“Good. Simon says give me your wallet.”
(by Pat Foley)
My original caption: “I need money. The ball is now in your court.”
Congratulations, Pat Foley, on this, your third victory. Once again you can bask in the glory of being one of the funniest people around. I’d like to suggest a simple tweak to your otherwise excellent caption, Pat. Just add the word “Now” to the beginning of the second sentence, so that it reads “Good. Now Simon says give me your wallet.” A big improvement, in my humble opinion.
Here are the other submissions that I was seriously considering for top honors:
“I only take Bitcoin.” (by Michael Lomazow)
“My son needs his acceptance letter. Make it happen.” (also by Michael Lomazow)

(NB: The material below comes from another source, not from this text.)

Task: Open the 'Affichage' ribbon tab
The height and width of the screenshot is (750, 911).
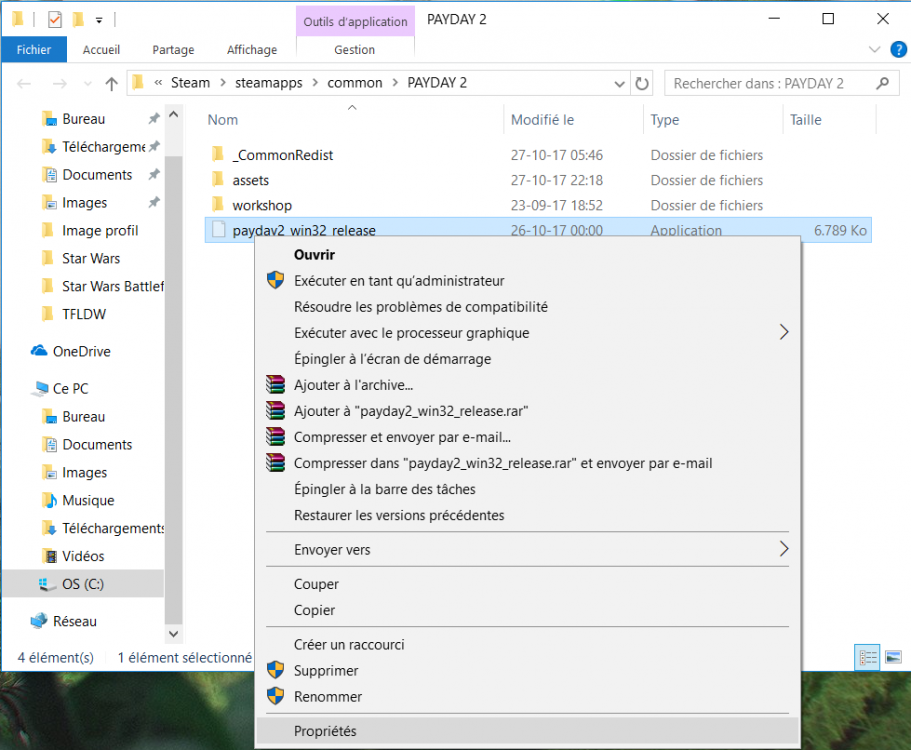Action: point(252,49)
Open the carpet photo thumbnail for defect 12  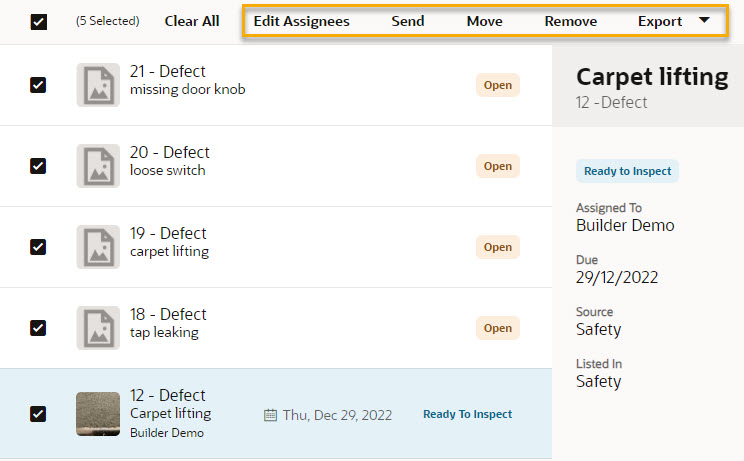click(x=98, y=414)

“Your money or your Netflix password.” (by kelasher)
“I don’t want your wallet, I want your passwords.” (by Mark Schaefer)
“No really, I’m from ‘Welcome to the Big Apple’. It’s my side gig!” (by Brendan Gannon)
“This is not a robbery. It’s a way to stimulate the economy.” (by Diane)
“You’re gonna cancel my time share, got it!” (also by Michael Lomazow)
“I only accept American Express!!!!” (by Dom Mancino)
“We are a friendly city . . . just not between 34th to 42nd streets.” (also by Michael Lomazow)
Thanks for participating, Captioneers! Contest No. 187 will be coming along in no time at all, so be on the lookout for it.